Из-за своей расовой принадлежности детеныши не могут покидать внутренней территории клана, так как за ее пределами их способен убить первый-встречный. Однако даже наблюдавшие за детенышами издали исследователи сочли, что детеныши аномально добры для тех, кто родился вампиром.
От того уже не первое столетие всех снедало непонимание — почему Бог создал их такими? И какими же были самые первые вампиры, как они жили?
Клан старался с ранних лет привить вампирам равнодушие и холодность, потому что разве может пережить юное чистое дитя то, что причинит кому-то боль?
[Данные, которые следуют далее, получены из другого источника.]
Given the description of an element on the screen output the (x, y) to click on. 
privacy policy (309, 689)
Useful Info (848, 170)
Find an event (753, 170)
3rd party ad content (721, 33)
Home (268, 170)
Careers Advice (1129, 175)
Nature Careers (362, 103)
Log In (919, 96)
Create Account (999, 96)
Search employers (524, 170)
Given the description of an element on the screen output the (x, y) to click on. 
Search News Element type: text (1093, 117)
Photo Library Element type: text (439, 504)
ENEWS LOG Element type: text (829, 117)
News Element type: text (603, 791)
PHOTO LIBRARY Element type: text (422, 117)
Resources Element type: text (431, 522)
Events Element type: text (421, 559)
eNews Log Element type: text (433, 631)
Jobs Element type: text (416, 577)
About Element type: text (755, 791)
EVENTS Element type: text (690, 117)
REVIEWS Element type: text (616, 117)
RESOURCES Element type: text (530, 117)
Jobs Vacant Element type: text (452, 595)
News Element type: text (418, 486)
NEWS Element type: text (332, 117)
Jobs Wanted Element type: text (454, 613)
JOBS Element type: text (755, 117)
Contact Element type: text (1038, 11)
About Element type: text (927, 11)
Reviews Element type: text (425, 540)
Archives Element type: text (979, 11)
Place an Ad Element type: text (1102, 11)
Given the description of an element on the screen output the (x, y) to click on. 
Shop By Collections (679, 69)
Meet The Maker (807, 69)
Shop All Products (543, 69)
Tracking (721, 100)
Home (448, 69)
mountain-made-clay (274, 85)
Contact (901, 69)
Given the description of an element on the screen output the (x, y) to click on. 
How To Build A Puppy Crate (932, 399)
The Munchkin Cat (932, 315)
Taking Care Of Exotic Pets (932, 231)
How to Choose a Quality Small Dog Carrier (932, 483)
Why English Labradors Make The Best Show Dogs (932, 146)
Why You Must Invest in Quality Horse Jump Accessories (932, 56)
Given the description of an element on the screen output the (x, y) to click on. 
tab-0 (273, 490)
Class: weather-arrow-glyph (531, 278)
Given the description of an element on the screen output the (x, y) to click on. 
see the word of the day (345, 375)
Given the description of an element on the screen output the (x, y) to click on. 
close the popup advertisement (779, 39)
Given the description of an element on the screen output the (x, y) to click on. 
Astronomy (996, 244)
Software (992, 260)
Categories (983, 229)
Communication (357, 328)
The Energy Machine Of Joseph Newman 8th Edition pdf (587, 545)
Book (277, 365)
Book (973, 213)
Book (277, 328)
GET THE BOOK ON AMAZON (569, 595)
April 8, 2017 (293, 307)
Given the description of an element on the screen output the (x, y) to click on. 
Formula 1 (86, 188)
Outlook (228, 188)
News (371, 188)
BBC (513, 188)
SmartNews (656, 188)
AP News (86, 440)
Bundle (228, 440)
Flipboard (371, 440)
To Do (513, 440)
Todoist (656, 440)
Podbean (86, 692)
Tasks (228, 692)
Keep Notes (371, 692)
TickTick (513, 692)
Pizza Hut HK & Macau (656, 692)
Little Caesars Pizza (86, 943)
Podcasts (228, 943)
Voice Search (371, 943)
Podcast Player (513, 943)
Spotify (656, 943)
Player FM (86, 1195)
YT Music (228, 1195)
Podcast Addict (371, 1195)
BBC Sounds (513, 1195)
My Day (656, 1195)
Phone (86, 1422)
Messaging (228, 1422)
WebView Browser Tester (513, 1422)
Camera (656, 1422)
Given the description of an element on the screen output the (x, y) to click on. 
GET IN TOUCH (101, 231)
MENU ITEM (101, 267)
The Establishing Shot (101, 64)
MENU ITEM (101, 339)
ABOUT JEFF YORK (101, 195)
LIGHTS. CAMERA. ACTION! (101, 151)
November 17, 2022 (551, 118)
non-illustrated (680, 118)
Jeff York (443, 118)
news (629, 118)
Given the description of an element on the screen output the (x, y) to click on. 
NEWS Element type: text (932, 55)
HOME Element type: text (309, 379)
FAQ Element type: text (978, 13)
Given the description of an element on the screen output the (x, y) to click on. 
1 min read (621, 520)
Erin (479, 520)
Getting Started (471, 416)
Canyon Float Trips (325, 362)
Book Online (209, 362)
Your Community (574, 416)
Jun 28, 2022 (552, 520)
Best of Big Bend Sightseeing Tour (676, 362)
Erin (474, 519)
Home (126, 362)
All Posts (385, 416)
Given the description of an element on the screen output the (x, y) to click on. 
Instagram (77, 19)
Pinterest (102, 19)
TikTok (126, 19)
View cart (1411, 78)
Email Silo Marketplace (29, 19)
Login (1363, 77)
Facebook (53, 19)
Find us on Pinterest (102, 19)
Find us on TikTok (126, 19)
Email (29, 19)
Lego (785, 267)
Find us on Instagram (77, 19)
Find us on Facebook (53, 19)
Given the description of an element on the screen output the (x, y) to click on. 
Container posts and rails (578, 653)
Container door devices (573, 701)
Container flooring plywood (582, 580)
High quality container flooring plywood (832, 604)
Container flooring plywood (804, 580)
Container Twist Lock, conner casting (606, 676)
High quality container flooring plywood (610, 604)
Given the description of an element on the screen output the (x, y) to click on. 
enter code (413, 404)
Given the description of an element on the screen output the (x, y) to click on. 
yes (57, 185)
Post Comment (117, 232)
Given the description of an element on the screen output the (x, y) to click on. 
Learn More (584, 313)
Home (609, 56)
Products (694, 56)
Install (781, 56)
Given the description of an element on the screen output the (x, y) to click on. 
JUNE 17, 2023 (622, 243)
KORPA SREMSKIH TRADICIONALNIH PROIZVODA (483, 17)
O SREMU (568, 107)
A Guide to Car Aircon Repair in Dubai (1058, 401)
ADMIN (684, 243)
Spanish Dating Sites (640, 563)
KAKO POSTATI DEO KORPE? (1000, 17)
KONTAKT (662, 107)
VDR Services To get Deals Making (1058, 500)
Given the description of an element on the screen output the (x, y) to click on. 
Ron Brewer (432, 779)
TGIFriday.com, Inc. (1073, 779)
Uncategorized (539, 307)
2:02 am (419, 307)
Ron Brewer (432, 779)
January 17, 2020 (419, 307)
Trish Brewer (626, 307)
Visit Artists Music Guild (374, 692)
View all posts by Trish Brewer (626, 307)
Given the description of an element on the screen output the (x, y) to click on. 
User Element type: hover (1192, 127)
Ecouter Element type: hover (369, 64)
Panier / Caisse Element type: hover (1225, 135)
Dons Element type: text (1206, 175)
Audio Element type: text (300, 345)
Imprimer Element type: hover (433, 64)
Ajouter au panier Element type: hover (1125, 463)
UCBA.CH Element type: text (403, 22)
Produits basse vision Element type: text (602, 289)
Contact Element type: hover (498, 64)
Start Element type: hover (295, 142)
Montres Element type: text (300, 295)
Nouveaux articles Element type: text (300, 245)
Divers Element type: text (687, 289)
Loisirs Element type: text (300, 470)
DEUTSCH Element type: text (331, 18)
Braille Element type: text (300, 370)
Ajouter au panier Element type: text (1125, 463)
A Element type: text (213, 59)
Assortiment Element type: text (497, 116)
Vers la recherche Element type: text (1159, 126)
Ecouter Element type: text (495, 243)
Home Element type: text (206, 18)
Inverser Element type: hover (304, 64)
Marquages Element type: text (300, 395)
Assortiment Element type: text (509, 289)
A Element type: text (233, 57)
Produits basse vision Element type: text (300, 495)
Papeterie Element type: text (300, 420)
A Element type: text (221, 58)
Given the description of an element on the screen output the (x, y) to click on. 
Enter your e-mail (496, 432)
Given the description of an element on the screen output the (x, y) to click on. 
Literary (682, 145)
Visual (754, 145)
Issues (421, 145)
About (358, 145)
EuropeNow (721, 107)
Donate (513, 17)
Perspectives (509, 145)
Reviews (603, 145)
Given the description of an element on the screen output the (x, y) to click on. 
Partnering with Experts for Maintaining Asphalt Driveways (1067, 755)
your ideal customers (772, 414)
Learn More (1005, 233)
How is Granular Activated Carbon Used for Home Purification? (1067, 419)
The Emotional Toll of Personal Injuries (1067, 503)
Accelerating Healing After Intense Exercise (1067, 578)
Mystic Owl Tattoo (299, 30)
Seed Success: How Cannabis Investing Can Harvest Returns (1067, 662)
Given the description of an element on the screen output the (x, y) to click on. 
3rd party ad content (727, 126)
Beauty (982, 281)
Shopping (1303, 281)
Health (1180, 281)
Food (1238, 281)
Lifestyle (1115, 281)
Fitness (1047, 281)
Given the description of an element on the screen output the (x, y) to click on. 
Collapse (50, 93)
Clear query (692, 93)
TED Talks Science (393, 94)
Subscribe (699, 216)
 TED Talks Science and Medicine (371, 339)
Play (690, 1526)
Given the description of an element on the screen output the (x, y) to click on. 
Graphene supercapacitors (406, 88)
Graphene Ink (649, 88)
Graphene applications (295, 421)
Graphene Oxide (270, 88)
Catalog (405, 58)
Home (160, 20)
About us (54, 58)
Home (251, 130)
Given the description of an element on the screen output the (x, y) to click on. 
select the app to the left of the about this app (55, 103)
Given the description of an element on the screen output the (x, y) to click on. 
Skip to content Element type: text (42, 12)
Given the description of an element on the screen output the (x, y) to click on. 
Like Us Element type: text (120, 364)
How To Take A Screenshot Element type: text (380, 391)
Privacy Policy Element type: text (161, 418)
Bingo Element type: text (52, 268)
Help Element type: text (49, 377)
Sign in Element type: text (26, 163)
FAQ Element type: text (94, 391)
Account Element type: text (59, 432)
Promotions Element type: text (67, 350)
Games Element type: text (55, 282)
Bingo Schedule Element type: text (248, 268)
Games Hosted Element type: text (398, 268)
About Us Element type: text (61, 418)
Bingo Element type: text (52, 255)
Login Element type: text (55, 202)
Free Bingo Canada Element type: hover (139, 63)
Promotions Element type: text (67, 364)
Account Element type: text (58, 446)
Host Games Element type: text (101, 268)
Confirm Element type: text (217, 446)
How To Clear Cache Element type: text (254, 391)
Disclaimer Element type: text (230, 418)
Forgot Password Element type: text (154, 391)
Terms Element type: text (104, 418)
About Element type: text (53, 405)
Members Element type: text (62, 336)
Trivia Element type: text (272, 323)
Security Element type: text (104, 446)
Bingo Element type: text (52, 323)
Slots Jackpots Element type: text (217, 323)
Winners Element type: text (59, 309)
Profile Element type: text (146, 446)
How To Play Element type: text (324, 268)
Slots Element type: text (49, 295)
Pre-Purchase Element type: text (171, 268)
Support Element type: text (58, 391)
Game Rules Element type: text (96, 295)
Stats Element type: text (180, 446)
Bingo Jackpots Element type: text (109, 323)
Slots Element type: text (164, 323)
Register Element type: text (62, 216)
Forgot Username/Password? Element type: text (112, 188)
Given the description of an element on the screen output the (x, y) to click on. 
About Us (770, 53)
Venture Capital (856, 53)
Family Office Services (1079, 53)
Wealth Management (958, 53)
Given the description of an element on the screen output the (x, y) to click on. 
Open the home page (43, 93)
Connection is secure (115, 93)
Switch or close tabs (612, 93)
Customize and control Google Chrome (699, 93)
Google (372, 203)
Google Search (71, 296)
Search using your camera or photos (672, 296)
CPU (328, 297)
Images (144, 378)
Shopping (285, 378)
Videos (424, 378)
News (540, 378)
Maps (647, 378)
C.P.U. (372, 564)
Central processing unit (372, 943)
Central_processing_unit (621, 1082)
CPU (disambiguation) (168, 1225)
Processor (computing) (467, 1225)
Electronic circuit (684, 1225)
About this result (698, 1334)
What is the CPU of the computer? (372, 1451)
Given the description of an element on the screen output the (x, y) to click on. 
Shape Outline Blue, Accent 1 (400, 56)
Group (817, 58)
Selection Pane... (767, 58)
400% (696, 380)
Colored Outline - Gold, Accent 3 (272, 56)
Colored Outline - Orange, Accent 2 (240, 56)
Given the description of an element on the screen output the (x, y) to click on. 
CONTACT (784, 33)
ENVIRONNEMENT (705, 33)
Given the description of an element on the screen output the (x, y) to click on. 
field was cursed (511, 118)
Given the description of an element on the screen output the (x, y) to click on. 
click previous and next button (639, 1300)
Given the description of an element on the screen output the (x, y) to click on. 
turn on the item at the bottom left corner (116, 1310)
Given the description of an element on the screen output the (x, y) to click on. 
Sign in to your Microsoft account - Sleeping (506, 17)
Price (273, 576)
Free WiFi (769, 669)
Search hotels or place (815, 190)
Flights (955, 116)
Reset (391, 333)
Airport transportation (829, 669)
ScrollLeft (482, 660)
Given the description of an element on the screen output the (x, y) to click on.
Что убьет?
Вампиров растили жестокими.
Вампиров растили хладнокровными.
Вампиров растили виноватыми.
Их растили так, чтобы они могли выжить.
— Это какое-то сумасшествие. Слишком много букв. — Веце закрыл книгу и недовольно вздохнул.
У господина Кифена было десять братьев и сестер, четверо их них не дожили до десяти, остальные — до двадцати. Не вынесли “взросления”.
Можно винить вампиров в том, что они жестоки, но и мир не был к ним ласков.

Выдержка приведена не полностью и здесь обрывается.